*PROBLEM REQUIREMENTS*
Copy out every line of the material below exactly, without changing anything.
########################################
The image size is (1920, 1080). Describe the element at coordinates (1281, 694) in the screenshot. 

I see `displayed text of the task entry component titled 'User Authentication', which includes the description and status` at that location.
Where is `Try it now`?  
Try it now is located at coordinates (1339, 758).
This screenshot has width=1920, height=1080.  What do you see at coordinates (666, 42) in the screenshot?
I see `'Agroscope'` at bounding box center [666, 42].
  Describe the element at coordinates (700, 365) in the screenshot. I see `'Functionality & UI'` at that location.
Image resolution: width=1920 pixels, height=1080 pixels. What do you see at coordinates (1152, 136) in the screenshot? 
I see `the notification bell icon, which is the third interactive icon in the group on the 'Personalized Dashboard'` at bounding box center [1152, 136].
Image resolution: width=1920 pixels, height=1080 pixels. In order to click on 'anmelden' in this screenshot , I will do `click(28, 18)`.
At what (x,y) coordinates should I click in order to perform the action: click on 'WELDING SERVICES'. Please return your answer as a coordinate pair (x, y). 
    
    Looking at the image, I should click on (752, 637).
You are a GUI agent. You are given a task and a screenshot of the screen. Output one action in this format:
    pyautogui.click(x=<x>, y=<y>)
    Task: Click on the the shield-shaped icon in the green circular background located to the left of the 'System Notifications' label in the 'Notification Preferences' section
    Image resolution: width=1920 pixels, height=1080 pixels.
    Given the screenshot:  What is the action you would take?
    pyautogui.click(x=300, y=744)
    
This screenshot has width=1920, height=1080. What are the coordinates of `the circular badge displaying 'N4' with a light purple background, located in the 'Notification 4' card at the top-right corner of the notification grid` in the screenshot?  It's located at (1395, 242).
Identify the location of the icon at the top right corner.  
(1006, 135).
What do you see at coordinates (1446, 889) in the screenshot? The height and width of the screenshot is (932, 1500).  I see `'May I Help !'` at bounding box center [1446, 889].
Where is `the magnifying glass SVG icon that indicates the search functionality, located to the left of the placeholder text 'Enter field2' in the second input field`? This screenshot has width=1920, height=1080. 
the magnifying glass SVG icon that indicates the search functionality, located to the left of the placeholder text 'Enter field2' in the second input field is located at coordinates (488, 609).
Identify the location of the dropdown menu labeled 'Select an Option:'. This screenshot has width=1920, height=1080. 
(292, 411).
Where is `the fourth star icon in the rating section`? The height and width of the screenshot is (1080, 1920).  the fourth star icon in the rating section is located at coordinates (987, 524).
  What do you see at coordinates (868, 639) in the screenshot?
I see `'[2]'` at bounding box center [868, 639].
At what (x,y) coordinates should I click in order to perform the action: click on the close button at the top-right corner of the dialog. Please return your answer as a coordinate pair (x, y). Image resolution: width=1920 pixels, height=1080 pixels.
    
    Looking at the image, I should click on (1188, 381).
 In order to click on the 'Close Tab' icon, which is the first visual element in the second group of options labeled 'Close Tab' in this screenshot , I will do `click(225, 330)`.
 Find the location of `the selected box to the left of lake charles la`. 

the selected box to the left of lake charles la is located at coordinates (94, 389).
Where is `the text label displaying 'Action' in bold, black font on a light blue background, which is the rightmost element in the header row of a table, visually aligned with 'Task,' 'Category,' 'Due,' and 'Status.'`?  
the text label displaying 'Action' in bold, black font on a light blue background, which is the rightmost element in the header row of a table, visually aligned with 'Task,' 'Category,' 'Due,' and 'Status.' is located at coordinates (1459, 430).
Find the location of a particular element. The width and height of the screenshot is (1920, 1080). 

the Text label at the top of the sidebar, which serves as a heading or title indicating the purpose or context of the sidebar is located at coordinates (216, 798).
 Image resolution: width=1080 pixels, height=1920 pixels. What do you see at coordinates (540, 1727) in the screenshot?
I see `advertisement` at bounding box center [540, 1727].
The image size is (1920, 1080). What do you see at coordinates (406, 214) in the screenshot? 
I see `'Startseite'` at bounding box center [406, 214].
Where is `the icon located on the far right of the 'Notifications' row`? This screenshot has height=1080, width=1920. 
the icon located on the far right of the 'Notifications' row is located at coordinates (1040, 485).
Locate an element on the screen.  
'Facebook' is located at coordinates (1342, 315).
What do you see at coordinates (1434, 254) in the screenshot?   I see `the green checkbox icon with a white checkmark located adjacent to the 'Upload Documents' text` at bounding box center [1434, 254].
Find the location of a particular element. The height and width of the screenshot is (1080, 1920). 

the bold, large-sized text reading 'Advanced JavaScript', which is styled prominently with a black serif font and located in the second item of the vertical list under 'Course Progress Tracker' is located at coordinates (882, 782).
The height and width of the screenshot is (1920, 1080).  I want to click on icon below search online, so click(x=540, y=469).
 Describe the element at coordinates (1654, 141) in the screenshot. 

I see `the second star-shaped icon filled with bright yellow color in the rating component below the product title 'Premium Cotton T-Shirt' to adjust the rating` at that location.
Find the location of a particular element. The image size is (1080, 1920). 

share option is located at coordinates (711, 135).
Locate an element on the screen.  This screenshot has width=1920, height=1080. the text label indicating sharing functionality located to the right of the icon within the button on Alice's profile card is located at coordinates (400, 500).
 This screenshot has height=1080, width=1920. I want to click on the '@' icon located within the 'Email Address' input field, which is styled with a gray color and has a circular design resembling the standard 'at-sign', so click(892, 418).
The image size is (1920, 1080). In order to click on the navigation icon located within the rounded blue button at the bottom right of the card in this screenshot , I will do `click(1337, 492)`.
########################################
*PROBLEM SOLUTION*
The image size is (1920, 1080). Describe the element at coordinates (1281, 694) in the screenshot. 

I see `displayed text of the task entry component titled 'User Authentication', which includes the description and status` at that location.
Where is `Try it now`?  
Try it now is located at coordinates (1339, 758).
This screenshot has width=1920, height=1080.  What do you see at coordinates (666, 42) in the screenshot?
I see `'Agroscope'` at bounding box center [666, 42].
  Describe the element at coordinates (700, 365) in the screenshot. I see `'Functionality & UI'` at that location.
Image resolution: width=1920 pixels, height=1080 pixels. What do you see at coordinates (1152, 136) in the screenshot? 
I see `the notification bell icon, which is the third interactive icon in the group on the 'Personalized Dashboard'` at bounding box center [1152, 136].
Image resolution: width=1920 pixels, height=1080 pixels. In order to click on 'anmelden' in this screenshot , I will do `click(28, 18)`.
At what (x,y) coordinates should I click in order to perform the action: click on 'WELDING SERVICES'. Please return your answer as a coordinate pair (x, y). 
    
    Looking at the image, I should click on (752, 637).
You are a GUI agent. You are given a task and a screenshot of the screen. Output one action in this format:
    pyautogui.click(x=<x>, y=<y>)
    Task: Click on the the shield-shaped icon in the green circular background located to the left of the 'System Notifications' label in the 'Notification Preferences' section
    Image resolution: width=1920 pixels, height=1080 pixels.
    Given the screenshot:  What is the action you would take?
    pyautogui.click(x=300, y=744)
    
This screenshot has width=1920, height=1080. What are the coordinates of `the circular badge displaying 'N4' with a light purple background, located in the 'Notification 4' card at the top-right corner of the notification grid` in the screenshot?  It's located at (1395, 242).
Identify the location of the icon at the top right corner.  
(1006, 135).
What do you see at coordinates (1446, 889) in the screenshot? The height and width of the screenshot is (932, 1500).  I see `'May I Help !'` at bounding box center [1446, 889].
Where is `the magnifying glass SVG icon that indicates the search functionality, located to the left of the placeholder text 'Enter field2' in the second input field`? This screenshot has width=1920, height=1080. 
the magnifying glass SVG icon that indicates the search functionality, located to the left of the placeholder text 'Enter field2' in the second input field is located at coordinates (488, 609).
Identify the location of the dropdown menu labeled 'Select an Option:'. This screenshot has width=1920, height=1080. 
(292, 411).
Where is `the fourth star icon in the rating section`? The height and width of the screenshot is (1080, 1920).  the fourth star icon in the rating section is located at coordinates (987, 524).
  What do you see at coordinates (868, 639) in the screenshot?
I see `'[2]'` at bounding box center [868, 639].
At what (x,y) coordinates should I click in order to perform the action: click on the close button at the top-right corner of the dialog. Please return your answer as a coordinate pair (x, y). Image resolution: width=1920 pixels, height=1080 pixels.
    
    Looking at the image, I should click on (1188, 381).
 In order to click on the 'Close Tab' icon, which is the first visual element in the second group of options labeled 'Close Tab' in this screenshot , I will do `click(225, 330)`.
 Find the location of `the selected box to the left of lake charles la`. 

the selected box to the left of lake charles la is located at coordinates (94, 389).
Where is `the text label displaying 'Action' in bold, black font on a light blue background, which is the rightmost element in the header row of a table, visually aligned with 'Task,' 'Category,' 'Due,' and 'Status.'`?  
the text label displaying 'Action' in bold, black font on a light blue background, which is the rightmost element in the header row of a table, visually aligned with 'Task,' 'Category,' 'Due,' and 'Status.' is located at coordinates (1459, 430).
Find the location of a particular element. The width and height of the screenshot is (1920, 1080). 

the Text label at the top of the sidebar, which serves as a heading or title indicating the purpose or context of the sidebar is located at coordinates (216, 798).
 Image resolution: width=1080 pixels, height=1920 pixels. What do you see at coordinates (540, 1727) in the screenshot?
I see `advertisement` at bounding box center [540, 1727].
The image size is (1920, 1080). What do you see at coordinates (406, 214) in the screenshot? 
I see `'Startseite'` at bounding box center [406, 214].
Where is `the icon located on the far right of the 'Notifications' row`? This screenshot has height=1080, width=1920. 
the icon located on the far right of the 'Notifications' row is located at coordinates (1040, 485).
Locate an element on the screen.  
'Facebook' is located at coordinates (1342, 315).
What do you see at coordinates (1434, 254) in the screenshot?   I see `the green checkbox icon with a white checkmark located adjacent to the 'Upload Documents' text` at bounding box center [1434, 254].
Find the location of a particular element. The height and width of the screenshot is (1080, 1920). 

the bold, large-sized text reading 'Advanced JavaScript', which is styled prominently with a black serif font and located in the second item of the vertical list under 'Course Progress Tracker' is located at coordinates (882, 782).
The height and width of the screenshot is (1920, 1080).  I want to click on icon below search online, so click(x=540, y=469).
 Describe the element at coordinates (1654, 141) in the screenshot. 

I see `the second star-shaped icon filled with bright yellow color in the rating component below the product title 'Premium Cotton T-Shirt' to adjust the rating` at that location.
Find the location of a particular element. The image size is (1080, 1920). 

share option is located at coordinates (711, 135).
Locate an element on the screen.  This screenshot has width=1920, height=1080. the text label indicating sharing functionality located to the right of the icon within the button on Alice's profile card is located at coordinates (400, 500).
 This screenshot has height=1080, width=1920. I want to click on the '@' icon located within the 'Email Address' input field, which is styled with a gray color and has a circular design resembling the standard 'at-sign', so click(892, 418).
The image size is (1920, 1080). In order to click on the navigation icon located within the rounded blue button at the bottom right of the card in this screenshot , I will do `click(1337, 492)`.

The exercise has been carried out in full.